For many law students there are too few jobs available that pay enough to cover the cost of law school. There are also too few lawyers who are willing to work for what most Americans can afford to pay.
Put these two facts together, and it is clear that the problem is not that we have too many lawyers. We don’t have enough lawyers who charge modest fees. We also don’t have enough law schools that lawyers who will earn modest fees can afford to go to.
The one-size fits all approach to legal education that is reinforced by ABA accreditation standards – and to a lesser extent by other organizations such as the AALS – perpetuates this problem. The system works very well for clients who can afford to pay the high fees of heavily indebted lawyers. It does not work so well for everyone else.
The ABA can instead expand access to legal services by encouraging some law schools to develop a different business model that provides a high quality legal education at a lower cost. Clients’ needs and resources differ, lawyers differ and law schools should differ as well.
There are many areas where there should be more flexibility in ABA accreditation standards. I will discuss here only one of them: the faculty, which is for many law schools the single largest expense. The principal role of the law professor in the school is to teach. Part of being a good law teacher is active participation in the legal profession, whether as a scholar, as a lawyer or a judge, as a government official or in some other capacity. I have not seen credible evidence, however, that one of these categories of professional endeavors outside the classroom makes for better law teachers than the others. They each improve our teaching in different ways.
■ ■ ■ ■ ■
#### WHAT THIS TASK INVOLVES
Extract the part of the passage on legal education costs that runs from "The ABA can" down to "differ as well.", copying it word for word.

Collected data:
■ ■ ■ ■ ■
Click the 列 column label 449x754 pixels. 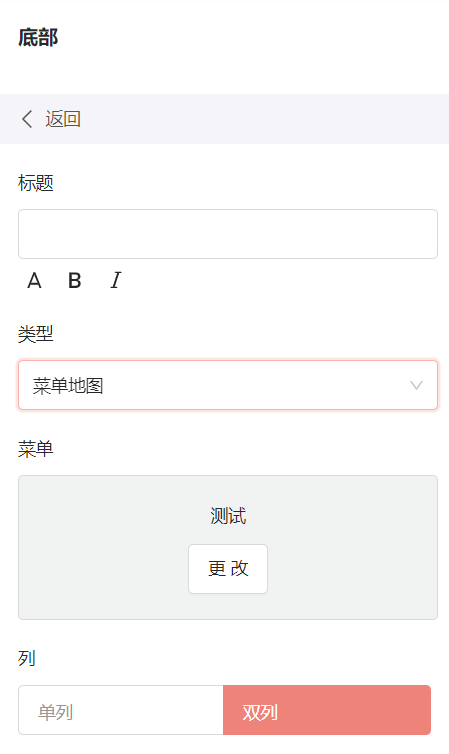point(27,658)
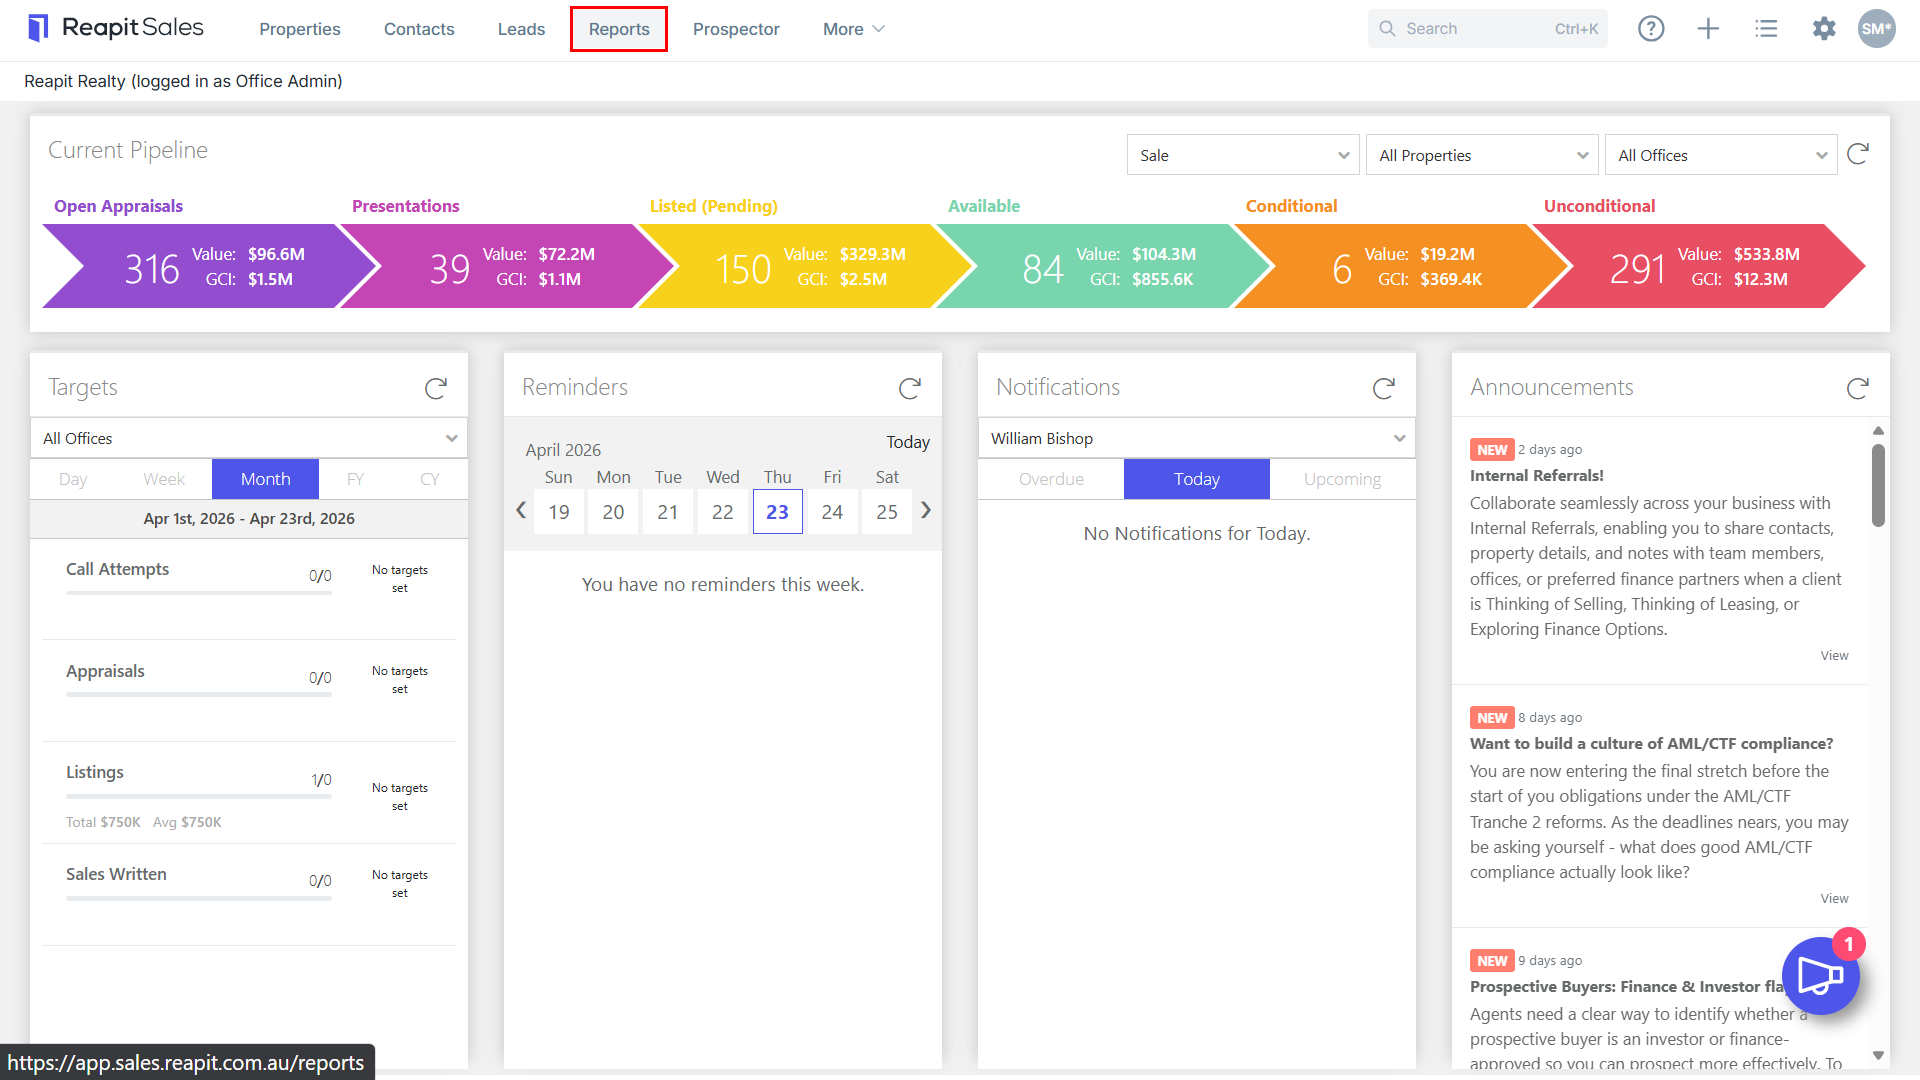Expand the More navigation menu
Viewport: 1920px width, 1080px height.
[x=853, y=29]
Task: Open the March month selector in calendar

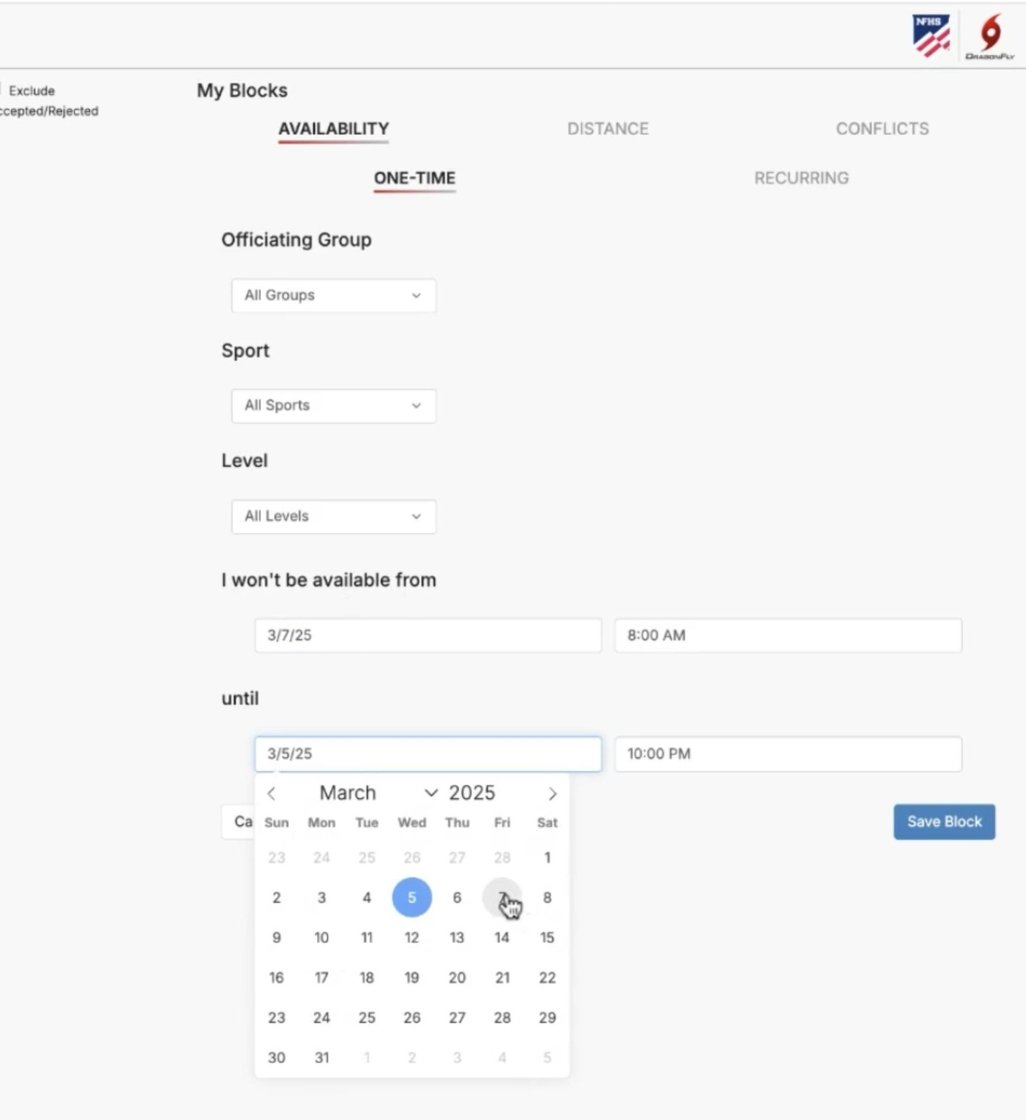Action: (x=378, y=794)
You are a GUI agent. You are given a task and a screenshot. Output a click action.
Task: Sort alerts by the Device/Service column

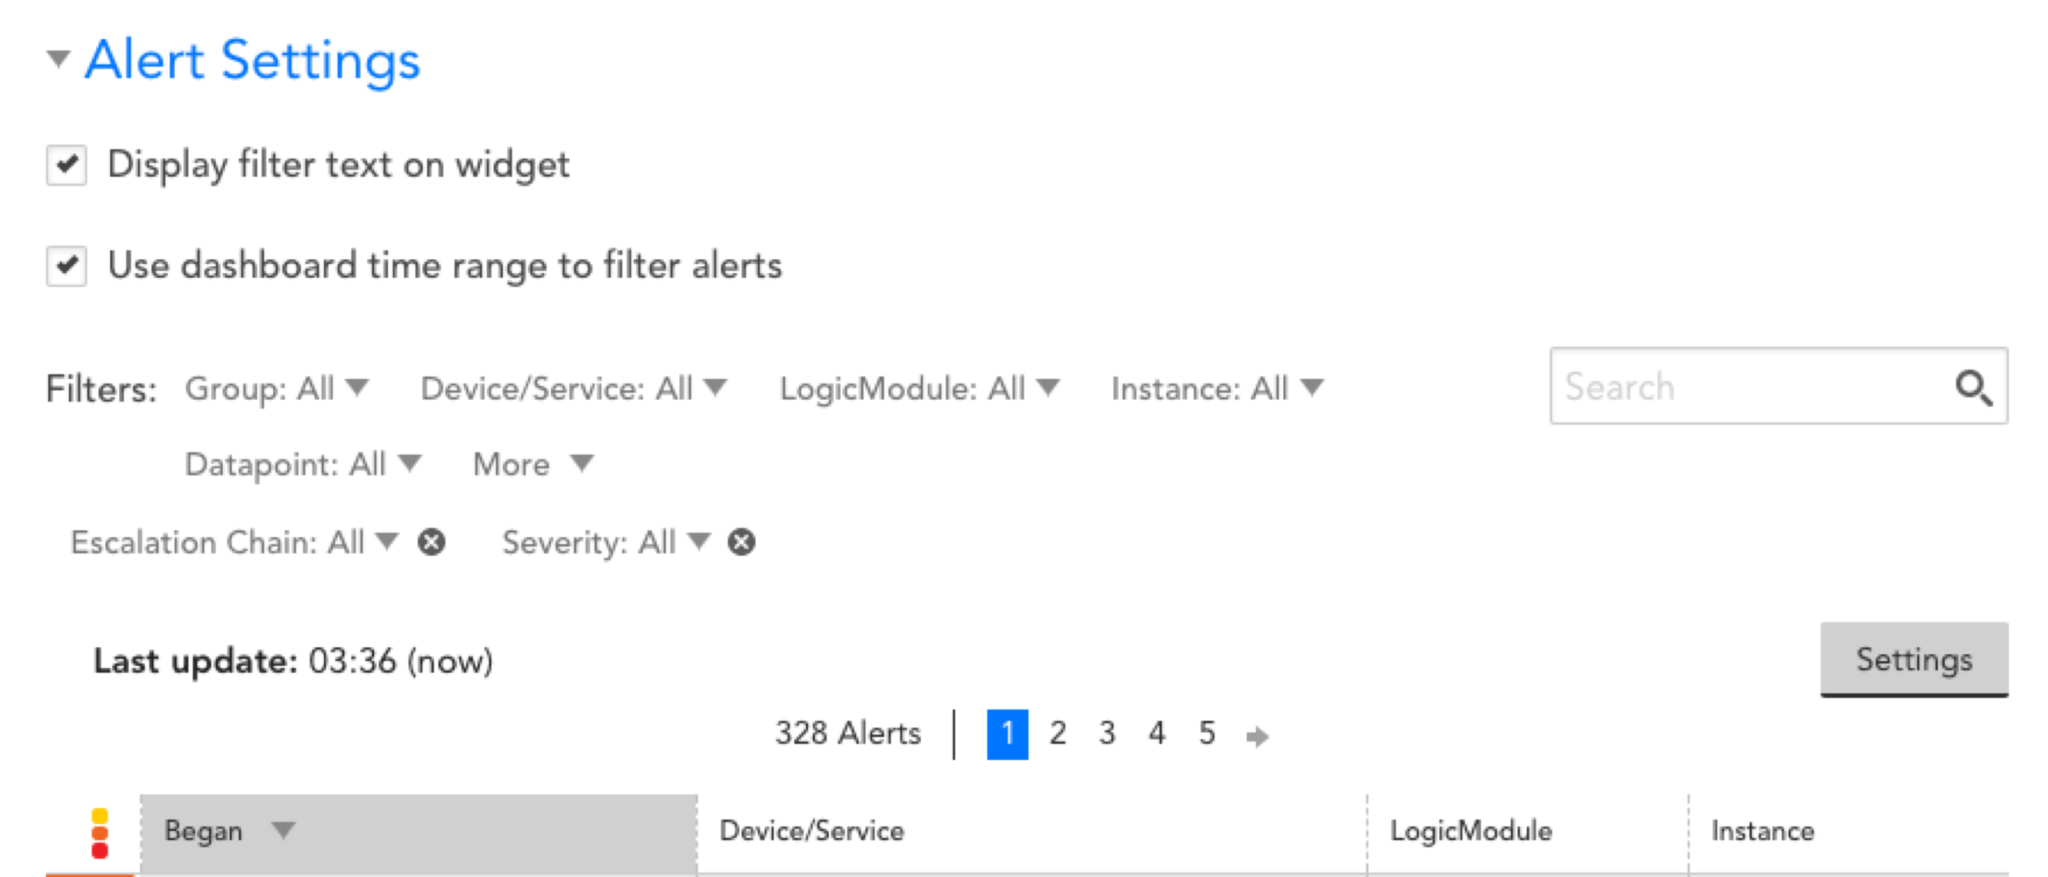(x=811, y=831)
■ ■ ■ ■ ■
#### COMPLETED EXERCISE
The ABA can instead expand access to legal services by encouraging some law schools to develop a different business model that provides a high quality legal education at a lower cost. Clients’ needs and resources differ, lawyers differ and law schools should differ as well.